Facebook’un kullanıcısının hangi haberi takip etmek isteyebileceğine dair algoritması var. Match.com ve OkCUpid gibi Eş Bulma siteleri de sizin kime aşık olabilceğinizi tahmin eden algoritmaları var. Google’ınki ise hepsinin içindeki en ünlü olanı. Araştırma kelimesini yazdığımız anda ne istediğimizi tahmin eden bir algoritmaya sahip. Bilim insanlarından bir tanesi bunu şu şekilde dile getiriyor: “Algoritmalar dünyayı yönetiyor.”

Ancak, bu kuralla ilgili bir problem var. Algoritmalar geçmişe dayalı oldukları için, sadece önceden hazırlanmış tepkileri tahmin ediyorlar. Onlar bize yeni, şaşırtıcı, meydan okuyucu ya da farklı olanı sunamıyor. Fark, onları ekarte etme üzere dizyan edilmesi. Doğrusu, onlar kof bir yaşam sunuyorlar.

algoritma2

İşle ilgili olarak düşünüldüğünde, sadece mükemmel bir şekilde iyi değil, mükemmel. Algoritmalar, pazarlamanın kutsal değeri. Arkasında yatan tüm fikir, her birimize ne istediğimizi zaten bildiğimiz şeyi tam olarak vermesi: şirketler için ve bizim için tahminlerden kurtulmak.

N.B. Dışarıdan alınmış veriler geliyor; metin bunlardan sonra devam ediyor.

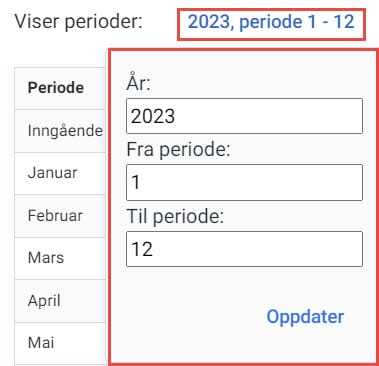Select the Til periode input field
The width and height of the screenshot is (379, 366).
coord(244,249)
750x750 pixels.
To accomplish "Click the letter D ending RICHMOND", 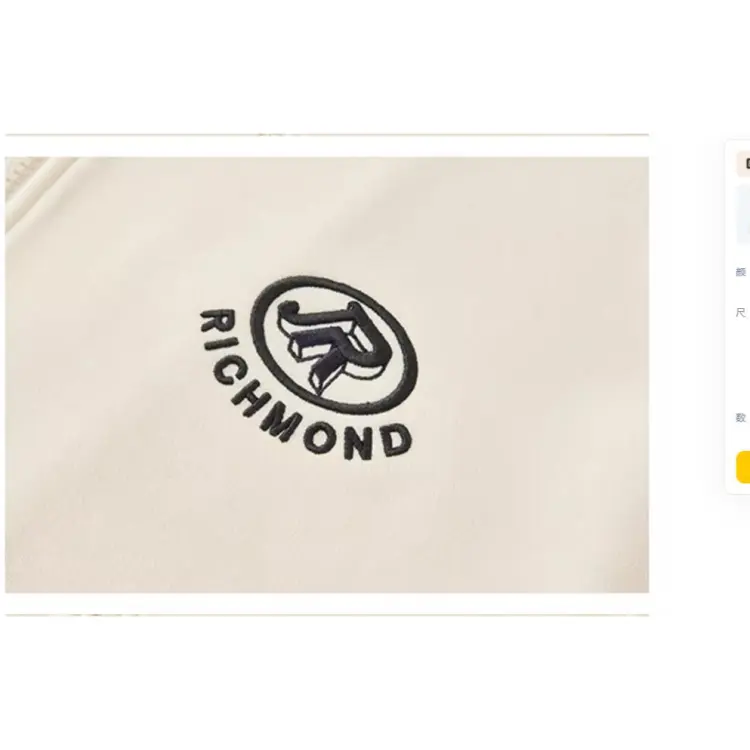I will (x=398, y=441).
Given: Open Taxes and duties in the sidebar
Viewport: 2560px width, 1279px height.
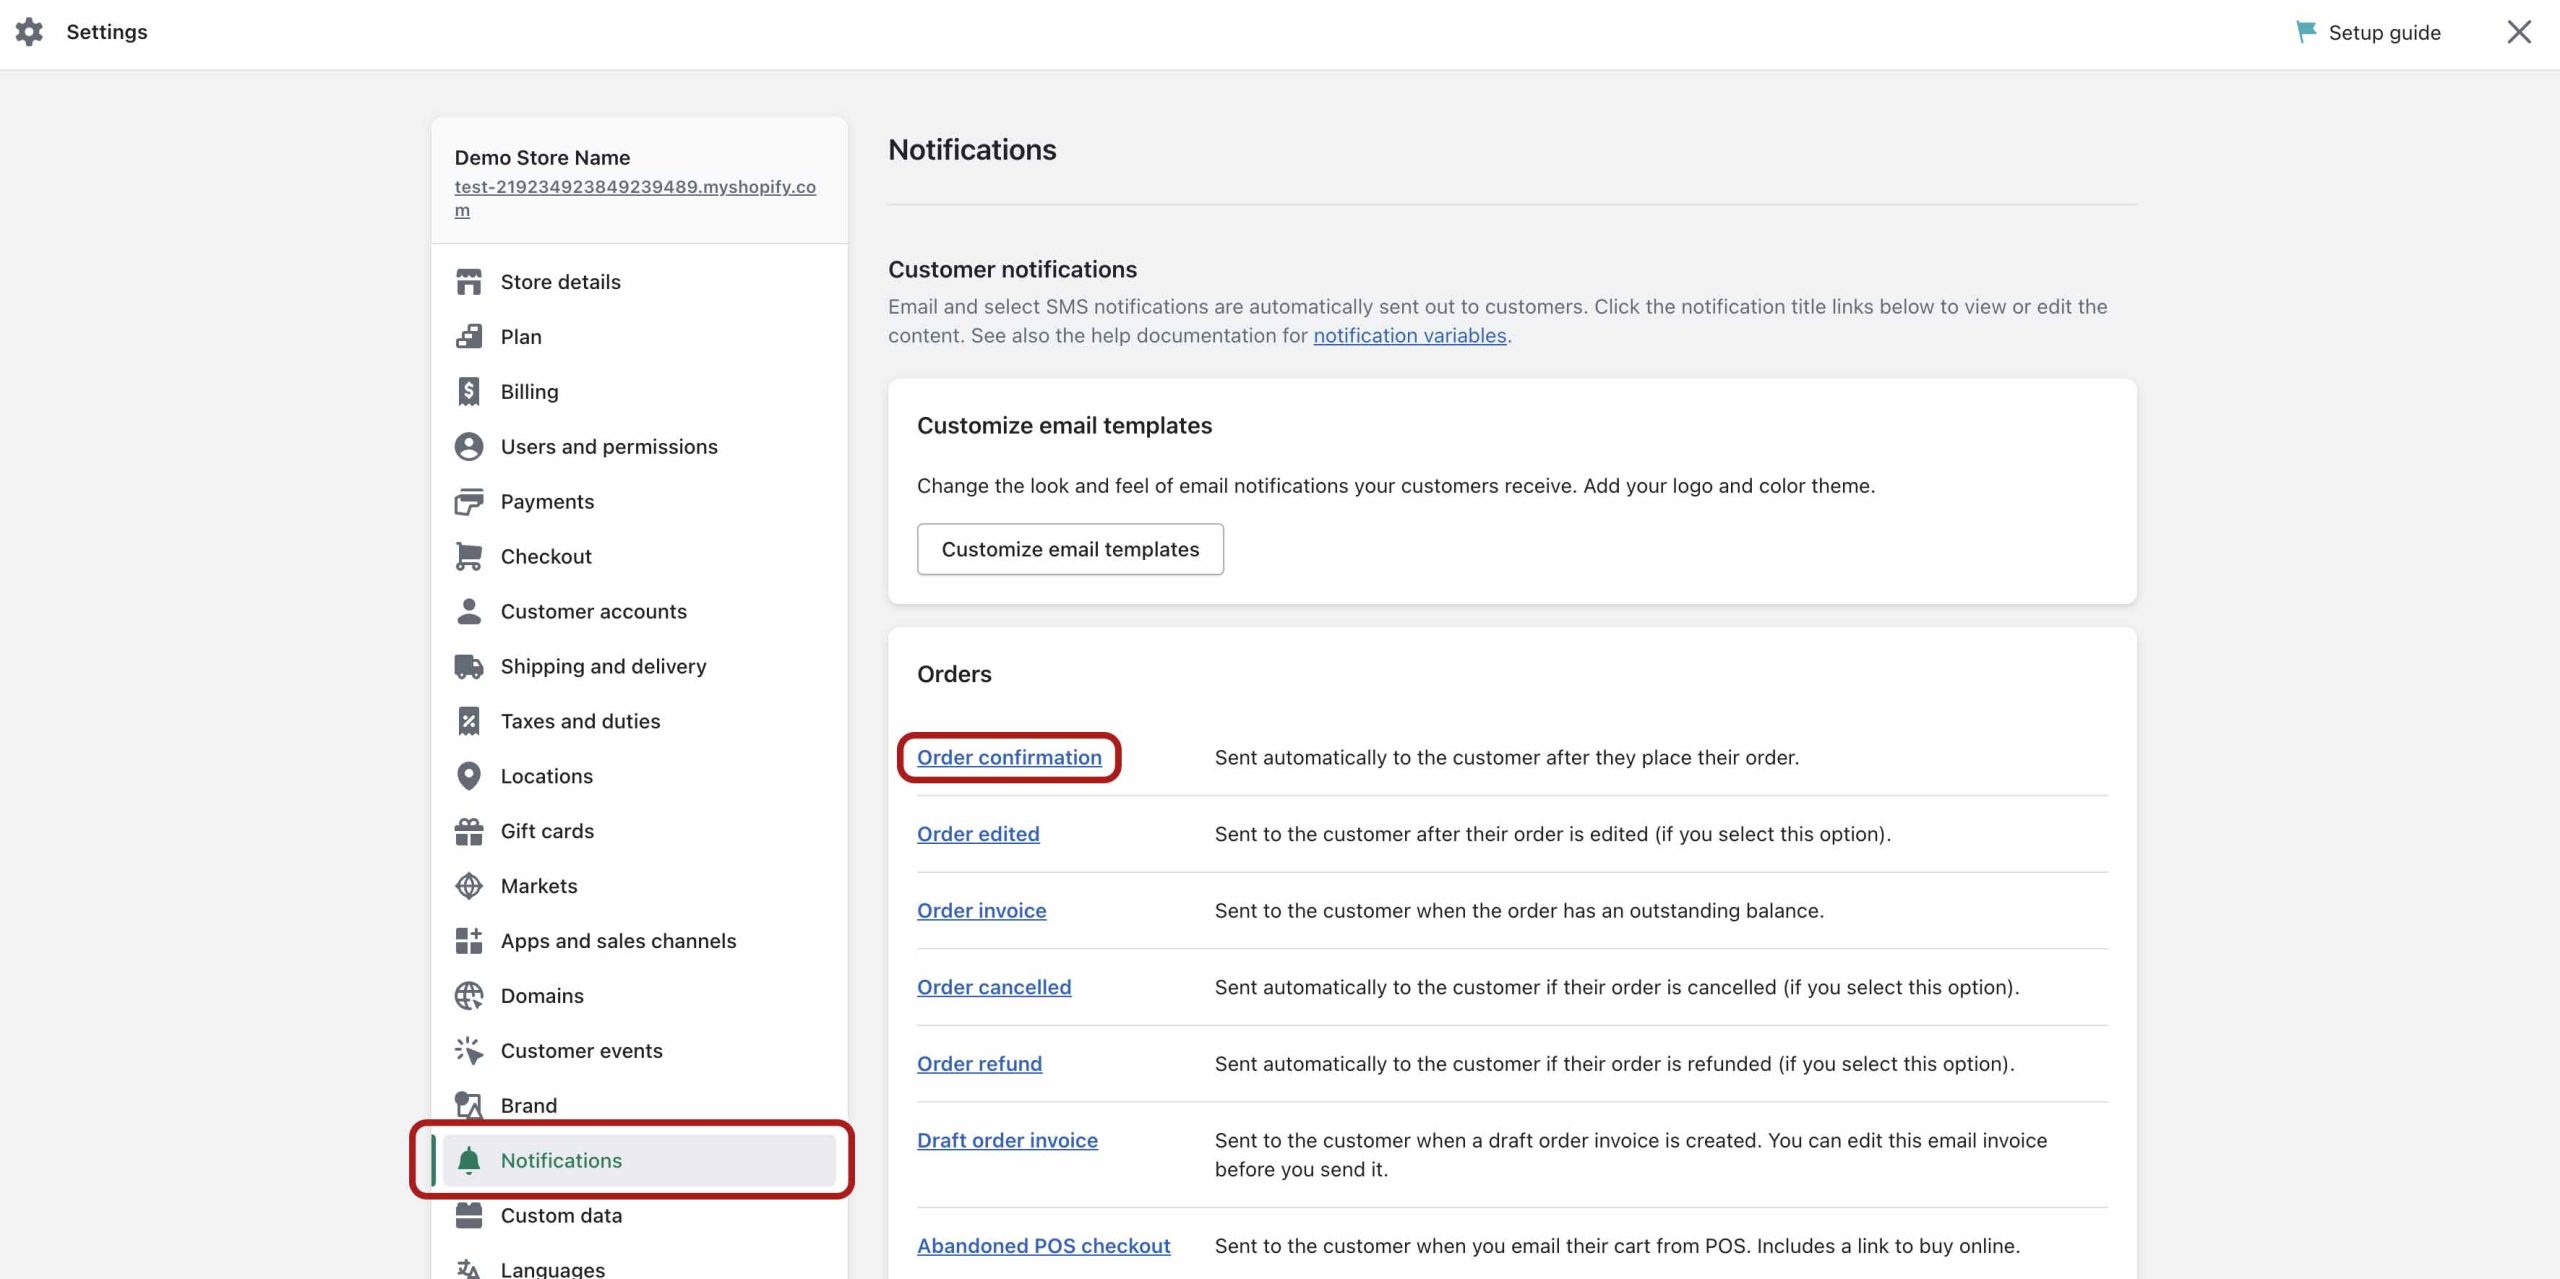Looking at the screenshot, I should (x=580, y=720).
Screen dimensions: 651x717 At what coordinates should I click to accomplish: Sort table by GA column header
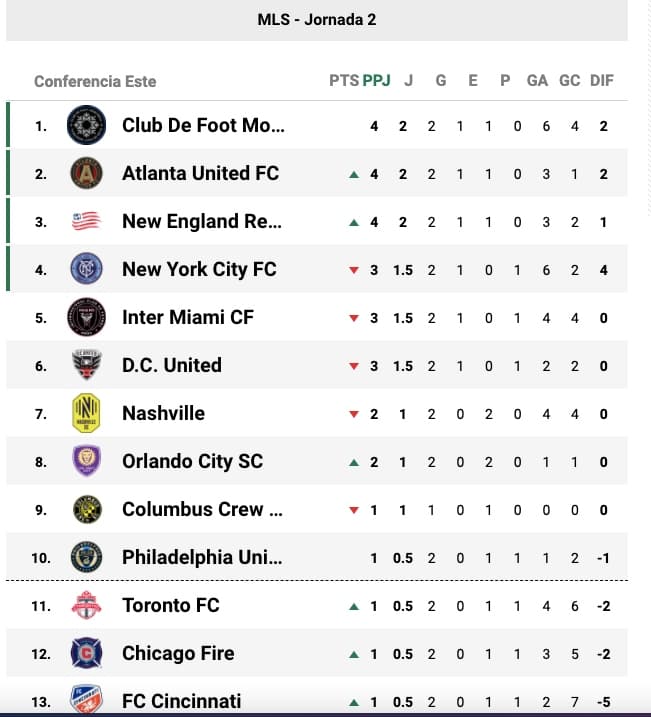point(537,81)
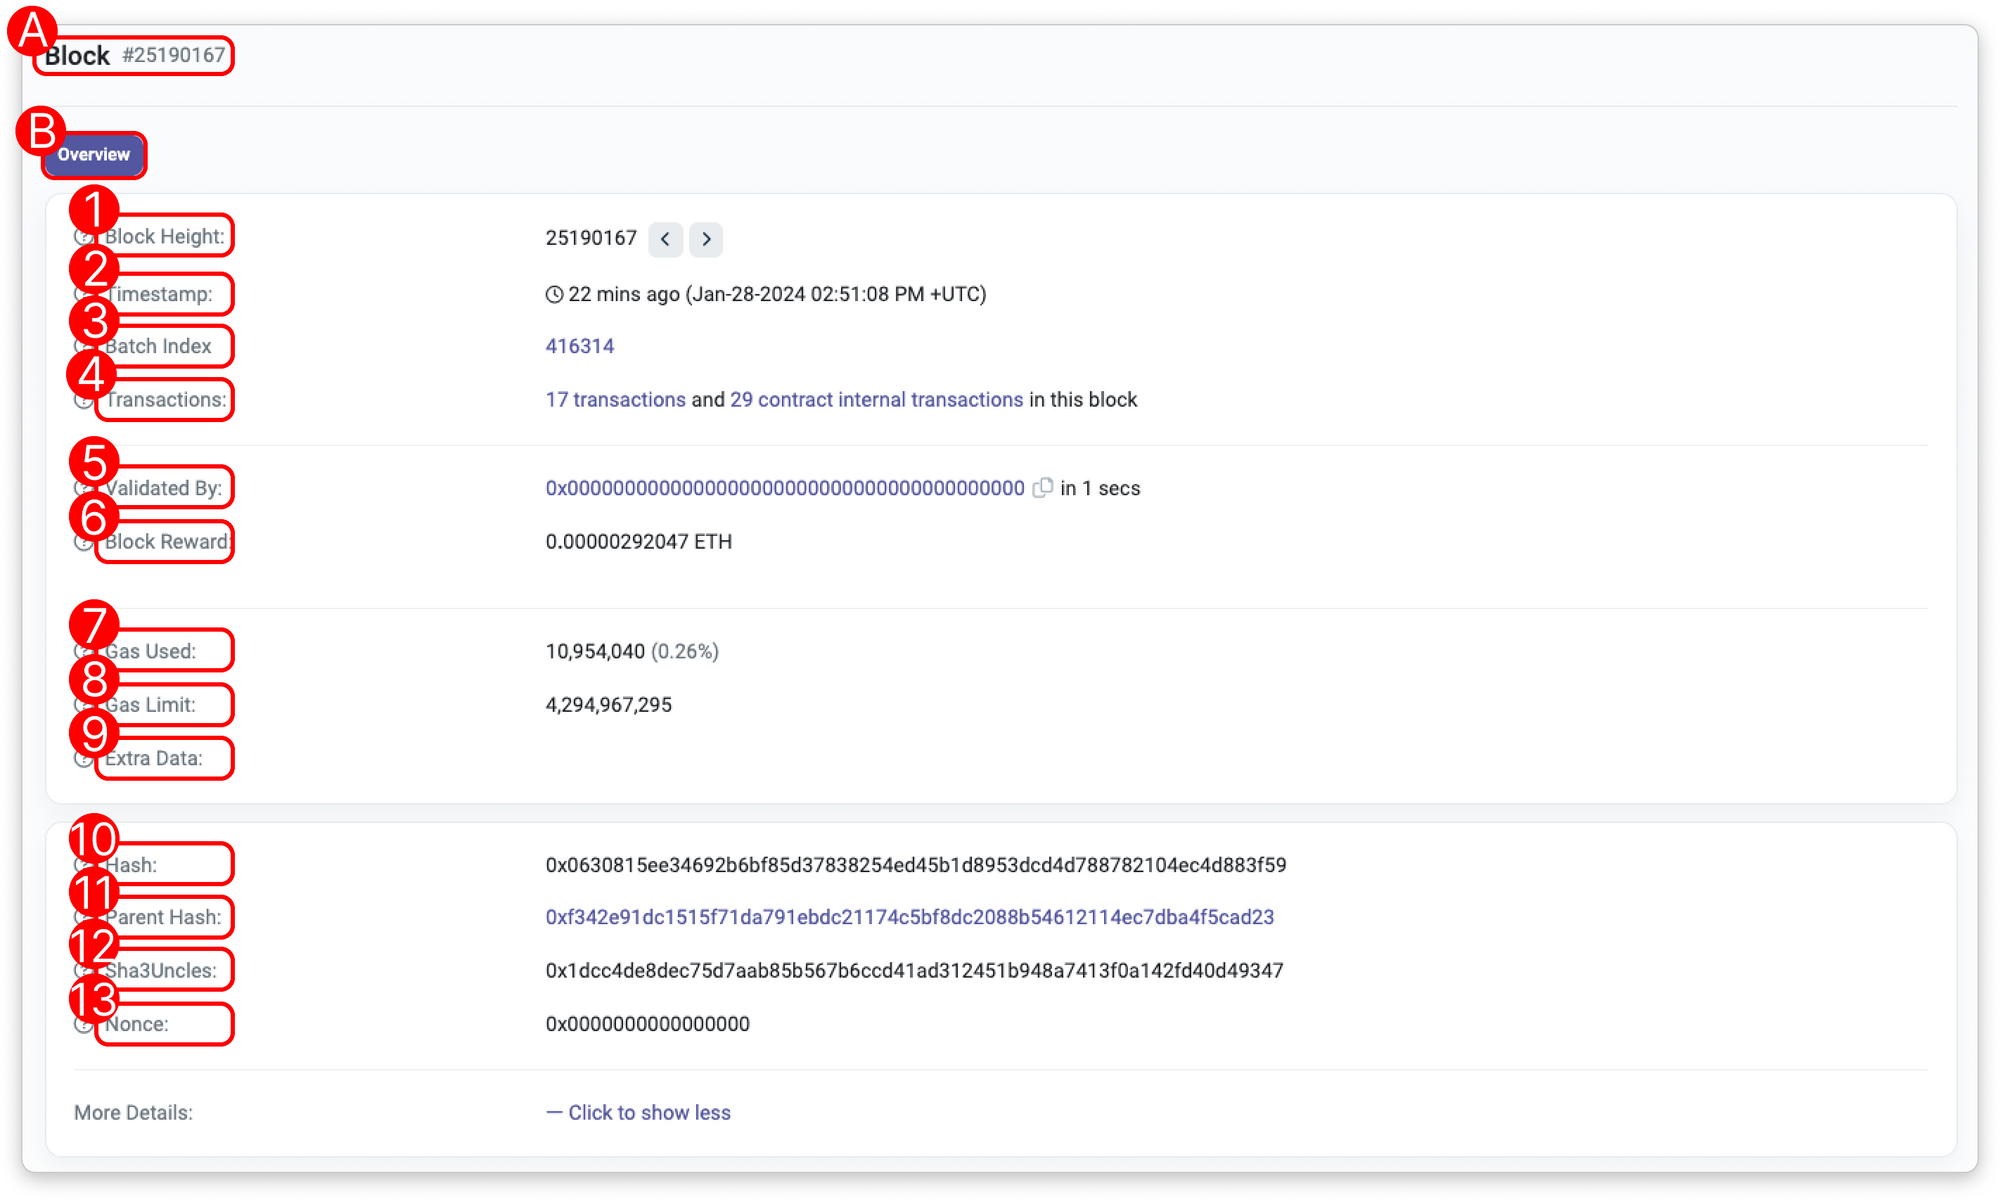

Netflix, House of Cards dizisinden önce bir algoritma düzenledi; sevilen yönetmen David Fincher, sevilen oyuncu Kevin Spacey ve sevilen politik entrikayı biraraya getirerek, seyircinin zevkine göre bunları uydurdu ve ortaya başarılı bir program çıktı

Başka bir matematikçi de hit şarkıların çeşitli bileşenlerini tanımlayan bir algoritma buldu.Bu tahmine göre kimse henüz bir şarkı yazmasa da, bu formül hangi şarkıların hit olacağını tahmin edebiliyor.

Facebook tarafından hesaplanan bir başka algoritma da, önceden belirlenmiş ilgilendiğin konularla karşılaşman için düzenlenmiş News Feed (Haber-İçerik Akışı) aracılığıyla sana hikayeler-makaleler yolluyor.Bir başka algoritma da CRUSH adlı IBM’den gelen. Bu algoritma, Steven Spielberg’in fütürist bilim kurgu filmi “Azınlık Raporu”nda Tom Cruise’un bir sonraki suçun nerede işleneceğini tahmin etmesindeki gibi bir durumun kopyası.

Peki, tahmin edilen sonuçları yaşamda kullanmanın nesi yanlış? Muhtemelen beğenmeyeceğimiz TV şovlarını ya da müzik albümlerini ve yeni makaleleri önceden ayıklamanın ya da polisin bir sonraki suçun nerede işlenebileceğine odaklanmasının nesi yanlış?

algoritma3

Yanlış olan şu: Bunlar bize zaten deneyimlediklerimizi beslemeye devam eden kapalı bir döngü sunuyor. Her birimizi ve daha geniş kültürü daire içinde dönüp dolaşan bir bot haline getiriyor.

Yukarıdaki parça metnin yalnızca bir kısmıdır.